::: Records supplied :::
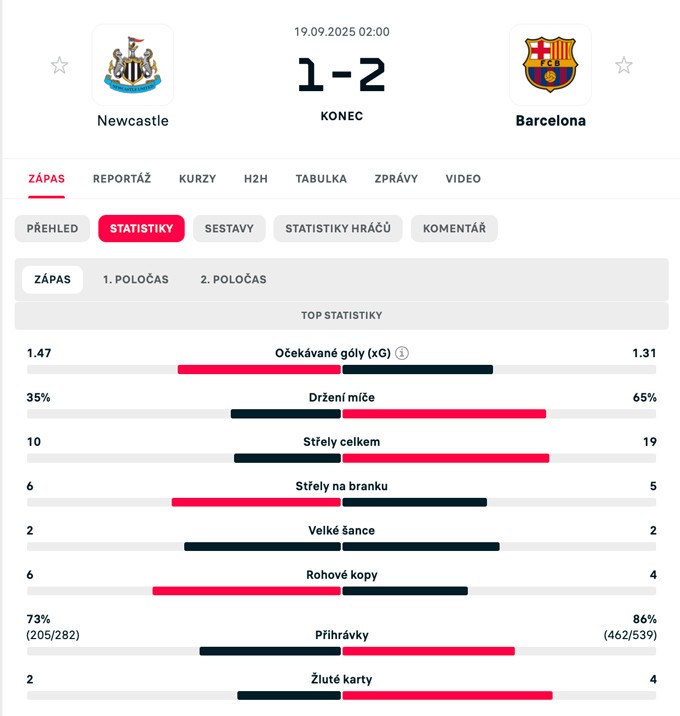This screenshot has height=716, width=680.
Task: Show statistics for 2. POLOČAS
Action: pos(233,279)
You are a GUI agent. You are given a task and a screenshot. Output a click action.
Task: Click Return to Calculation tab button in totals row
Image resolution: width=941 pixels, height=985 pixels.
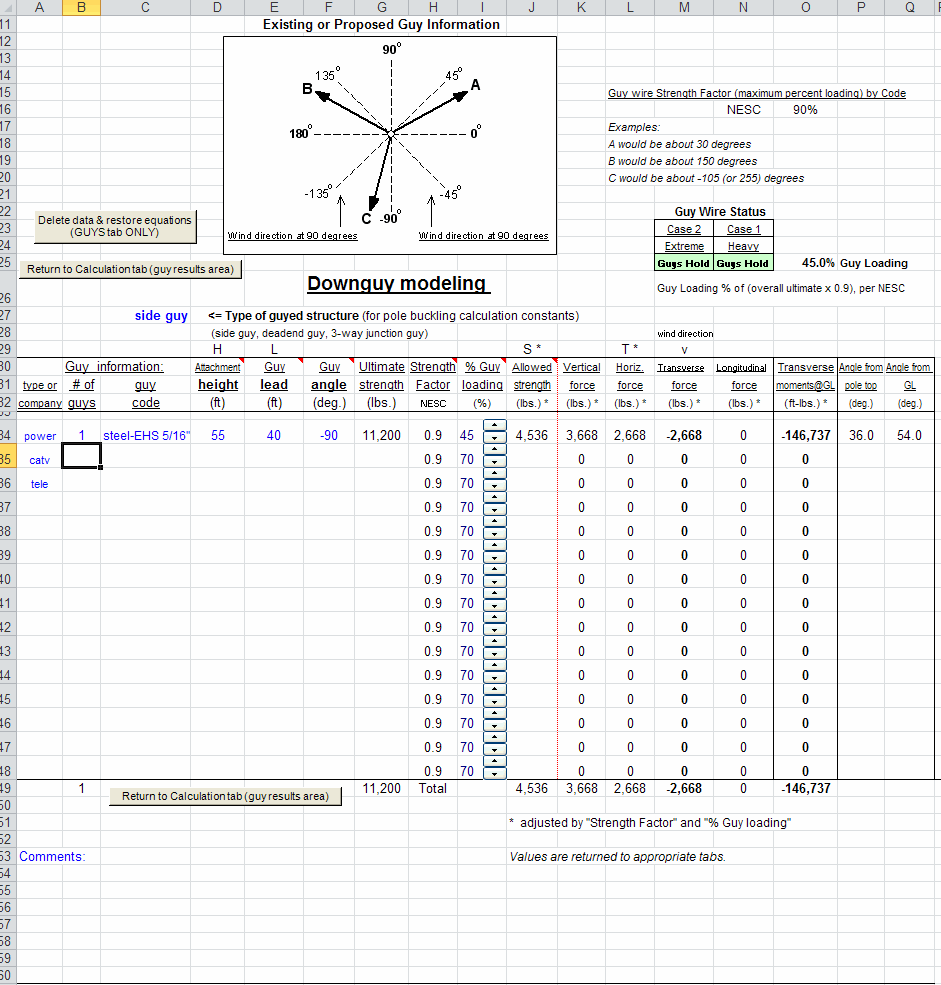pos(225,796)

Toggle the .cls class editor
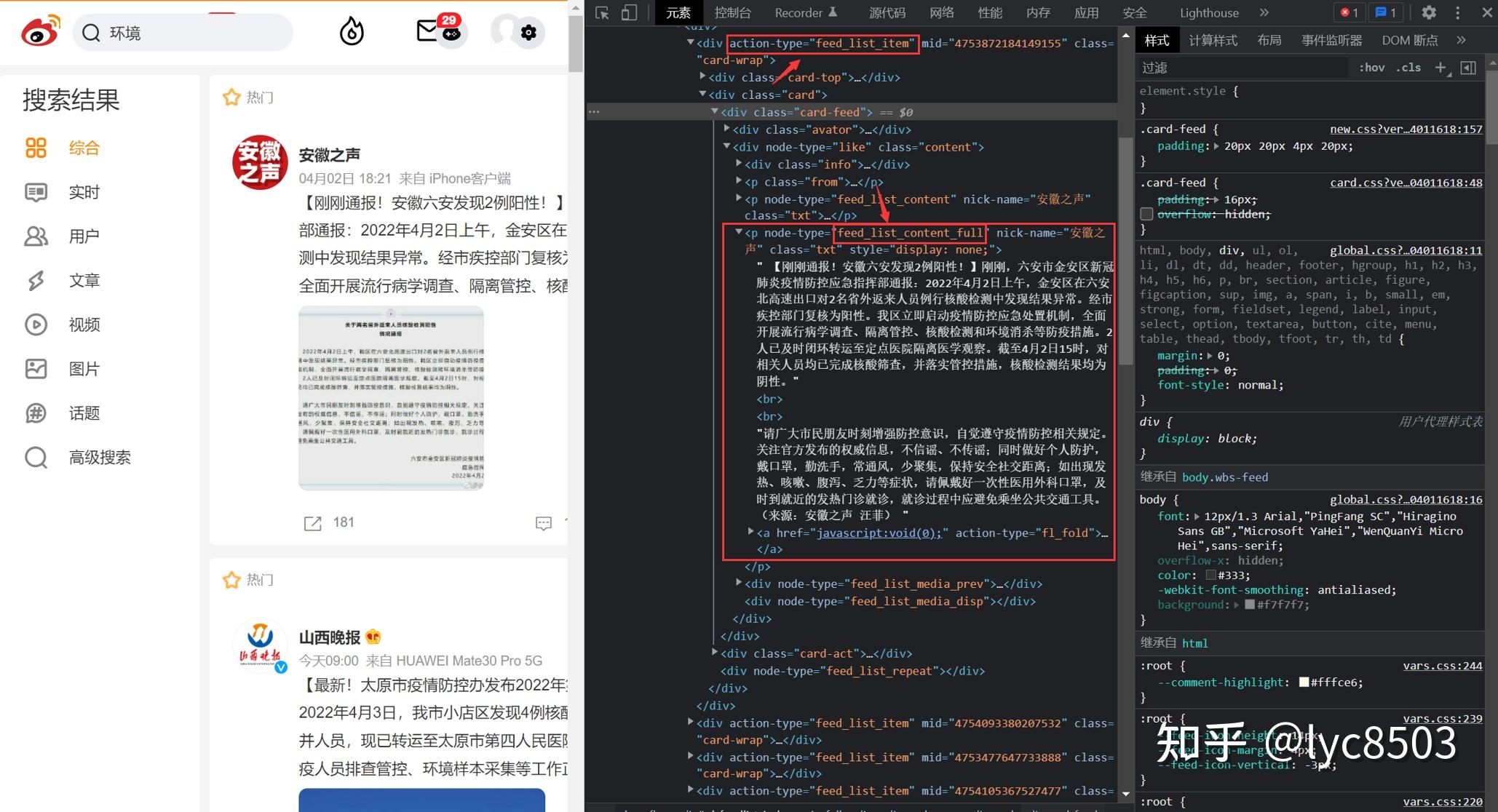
:::
Stated goal. Give the lines above as a JSON list of strings, one string per line, omitting blank lines. Leave the pictures out of the answer.

Finished task.
[
  "This screenshot has height=716, width=680.",
  "Task: Show statistics for 2. POLOČAS",
  "Action: pos(233,279)",
  "You are a GUI agent. You are given a task and a screenshot. Output a click action.",
  "Task: Click Return to Calculation tab button in totals row",
  "Image resolution: width=941 pixels, height=985 pixels.",
  "pos(225,796)",
  "Toggle the .cls class editor"
]